On the one hand, the motivation of these nomads is driven by short-term migratory tendencies, characterised by interests associated with utopian migration. These workers have personal configurations that allow them to work remotely, combining their working day with recreational or tourism activities. This modality of work presents personal configurations and consequences that are different from other forms of employment.

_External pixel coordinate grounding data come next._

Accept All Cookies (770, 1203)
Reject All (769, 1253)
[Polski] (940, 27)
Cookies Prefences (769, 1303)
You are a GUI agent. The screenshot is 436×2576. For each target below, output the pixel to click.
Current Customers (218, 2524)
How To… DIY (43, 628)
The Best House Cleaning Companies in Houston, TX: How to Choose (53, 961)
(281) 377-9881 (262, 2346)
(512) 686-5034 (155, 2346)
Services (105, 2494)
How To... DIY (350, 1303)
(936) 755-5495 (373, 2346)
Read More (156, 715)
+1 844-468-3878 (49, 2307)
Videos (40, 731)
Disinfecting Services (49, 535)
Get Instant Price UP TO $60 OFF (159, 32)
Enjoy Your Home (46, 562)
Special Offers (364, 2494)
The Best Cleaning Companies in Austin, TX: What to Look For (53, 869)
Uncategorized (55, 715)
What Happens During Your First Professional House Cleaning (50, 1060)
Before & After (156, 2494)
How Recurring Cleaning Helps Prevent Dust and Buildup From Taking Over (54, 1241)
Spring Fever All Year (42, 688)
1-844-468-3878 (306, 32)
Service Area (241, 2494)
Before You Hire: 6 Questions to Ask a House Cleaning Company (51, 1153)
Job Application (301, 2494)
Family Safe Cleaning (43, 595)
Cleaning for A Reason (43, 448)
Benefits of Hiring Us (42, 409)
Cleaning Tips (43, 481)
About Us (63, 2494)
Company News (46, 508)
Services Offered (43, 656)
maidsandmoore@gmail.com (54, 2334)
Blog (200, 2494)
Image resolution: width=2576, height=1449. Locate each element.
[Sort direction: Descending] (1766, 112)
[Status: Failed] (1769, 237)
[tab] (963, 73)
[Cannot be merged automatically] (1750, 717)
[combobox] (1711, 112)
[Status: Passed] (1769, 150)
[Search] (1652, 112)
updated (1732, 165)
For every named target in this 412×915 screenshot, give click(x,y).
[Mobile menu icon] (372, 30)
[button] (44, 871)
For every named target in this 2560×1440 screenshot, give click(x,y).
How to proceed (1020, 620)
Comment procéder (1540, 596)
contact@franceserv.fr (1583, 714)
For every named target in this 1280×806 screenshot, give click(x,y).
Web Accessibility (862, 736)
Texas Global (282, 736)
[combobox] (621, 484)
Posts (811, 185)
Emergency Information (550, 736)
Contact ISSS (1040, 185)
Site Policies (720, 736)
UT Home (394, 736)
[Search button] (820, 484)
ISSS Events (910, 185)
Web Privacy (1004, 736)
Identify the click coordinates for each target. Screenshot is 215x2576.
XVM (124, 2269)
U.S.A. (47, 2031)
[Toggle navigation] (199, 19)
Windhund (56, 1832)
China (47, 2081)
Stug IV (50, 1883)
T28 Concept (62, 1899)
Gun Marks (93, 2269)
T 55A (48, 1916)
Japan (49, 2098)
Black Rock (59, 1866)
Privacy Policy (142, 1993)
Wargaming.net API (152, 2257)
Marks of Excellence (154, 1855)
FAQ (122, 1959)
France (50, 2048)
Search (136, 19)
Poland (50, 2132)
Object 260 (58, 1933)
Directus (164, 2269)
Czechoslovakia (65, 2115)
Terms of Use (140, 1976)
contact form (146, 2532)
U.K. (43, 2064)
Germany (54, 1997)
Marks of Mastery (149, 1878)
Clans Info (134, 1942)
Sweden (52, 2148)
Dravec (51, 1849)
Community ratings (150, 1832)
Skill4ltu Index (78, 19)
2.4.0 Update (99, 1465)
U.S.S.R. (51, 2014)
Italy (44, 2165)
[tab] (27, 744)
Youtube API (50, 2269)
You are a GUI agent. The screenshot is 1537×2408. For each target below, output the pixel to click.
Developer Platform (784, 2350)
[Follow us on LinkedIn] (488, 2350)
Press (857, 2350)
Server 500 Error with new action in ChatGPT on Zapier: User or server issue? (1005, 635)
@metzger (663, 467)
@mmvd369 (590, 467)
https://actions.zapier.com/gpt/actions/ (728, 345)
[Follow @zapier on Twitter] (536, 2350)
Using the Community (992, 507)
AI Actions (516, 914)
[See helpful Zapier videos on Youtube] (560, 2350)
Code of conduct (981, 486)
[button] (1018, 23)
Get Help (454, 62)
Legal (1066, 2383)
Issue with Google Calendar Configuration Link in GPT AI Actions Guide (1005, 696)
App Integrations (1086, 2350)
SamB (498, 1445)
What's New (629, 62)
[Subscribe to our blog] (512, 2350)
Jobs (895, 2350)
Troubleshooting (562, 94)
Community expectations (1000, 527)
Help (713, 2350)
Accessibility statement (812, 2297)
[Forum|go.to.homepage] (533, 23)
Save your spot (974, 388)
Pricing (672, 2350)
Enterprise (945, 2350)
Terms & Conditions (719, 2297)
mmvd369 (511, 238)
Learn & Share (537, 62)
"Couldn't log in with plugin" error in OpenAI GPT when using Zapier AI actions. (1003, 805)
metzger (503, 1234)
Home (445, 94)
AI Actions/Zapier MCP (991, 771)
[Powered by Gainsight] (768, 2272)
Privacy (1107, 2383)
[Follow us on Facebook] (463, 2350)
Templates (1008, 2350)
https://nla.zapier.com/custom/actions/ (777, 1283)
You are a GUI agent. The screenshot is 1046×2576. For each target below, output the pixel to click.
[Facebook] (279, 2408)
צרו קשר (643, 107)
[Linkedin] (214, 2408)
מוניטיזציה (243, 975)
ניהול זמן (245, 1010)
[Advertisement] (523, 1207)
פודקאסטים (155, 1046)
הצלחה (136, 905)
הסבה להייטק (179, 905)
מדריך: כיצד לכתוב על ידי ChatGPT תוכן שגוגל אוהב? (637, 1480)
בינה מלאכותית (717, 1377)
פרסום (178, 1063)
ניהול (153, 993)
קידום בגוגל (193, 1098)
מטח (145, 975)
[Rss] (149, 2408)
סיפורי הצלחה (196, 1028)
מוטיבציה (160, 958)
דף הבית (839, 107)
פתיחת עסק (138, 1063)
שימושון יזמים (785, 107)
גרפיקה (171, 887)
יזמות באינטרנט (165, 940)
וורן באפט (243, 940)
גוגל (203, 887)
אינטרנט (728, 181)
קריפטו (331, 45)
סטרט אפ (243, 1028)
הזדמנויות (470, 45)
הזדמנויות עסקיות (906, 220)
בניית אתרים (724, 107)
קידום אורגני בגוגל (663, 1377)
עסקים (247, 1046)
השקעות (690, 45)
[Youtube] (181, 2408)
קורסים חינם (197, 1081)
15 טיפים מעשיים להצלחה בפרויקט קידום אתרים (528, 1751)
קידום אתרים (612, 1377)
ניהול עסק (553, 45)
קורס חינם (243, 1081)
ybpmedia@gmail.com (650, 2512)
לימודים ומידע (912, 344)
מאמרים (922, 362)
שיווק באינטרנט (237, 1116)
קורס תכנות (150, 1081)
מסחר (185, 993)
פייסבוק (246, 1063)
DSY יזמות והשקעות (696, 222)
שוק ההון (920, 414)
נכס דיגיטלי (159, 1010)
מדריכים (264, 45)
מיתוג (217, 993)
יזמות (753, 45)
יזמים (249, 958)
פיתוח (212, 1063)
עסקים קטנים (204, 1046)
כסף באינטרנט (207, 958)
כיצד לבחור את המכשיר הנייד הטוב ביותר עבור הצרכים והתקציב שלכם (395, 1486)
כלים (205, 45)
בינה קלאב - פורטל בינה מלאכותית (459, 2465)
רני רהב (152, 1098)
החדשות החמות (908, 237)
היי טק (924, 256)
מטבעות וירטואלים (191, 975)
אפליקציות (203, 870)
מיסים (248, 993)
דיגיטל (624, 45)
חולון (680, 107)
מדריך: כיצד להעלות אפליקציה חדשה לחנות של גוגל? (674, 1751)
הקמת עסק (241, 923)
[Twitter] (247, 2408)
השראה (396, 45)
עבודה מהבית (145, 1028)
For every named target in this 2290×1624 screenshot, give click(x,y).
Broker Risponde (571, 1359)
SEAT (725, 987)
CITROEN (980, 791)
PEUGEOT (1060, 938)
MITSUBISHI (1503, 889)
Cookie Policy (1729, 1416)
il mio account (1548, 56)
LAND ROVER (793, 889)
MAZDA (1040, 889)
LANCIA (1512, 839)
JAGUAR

This research is based on in-depth interviews with digital nomads who enjoy job stability, high qualifications and economic sufficiency, which allows them to delocalise their work, but at the same time maintain a lifestyle detached from family, personal and economic relationships associated with traditional models of modern life. The results of the study reveal personality traits that facilitate the mobility of these workers, but also show emotional consequences, derived from the absence of conventional life patterns, exposure to risk, lack of support networks, the need to adapt to different lifestyles and social norms, which in some cases generates negative effects on their experience.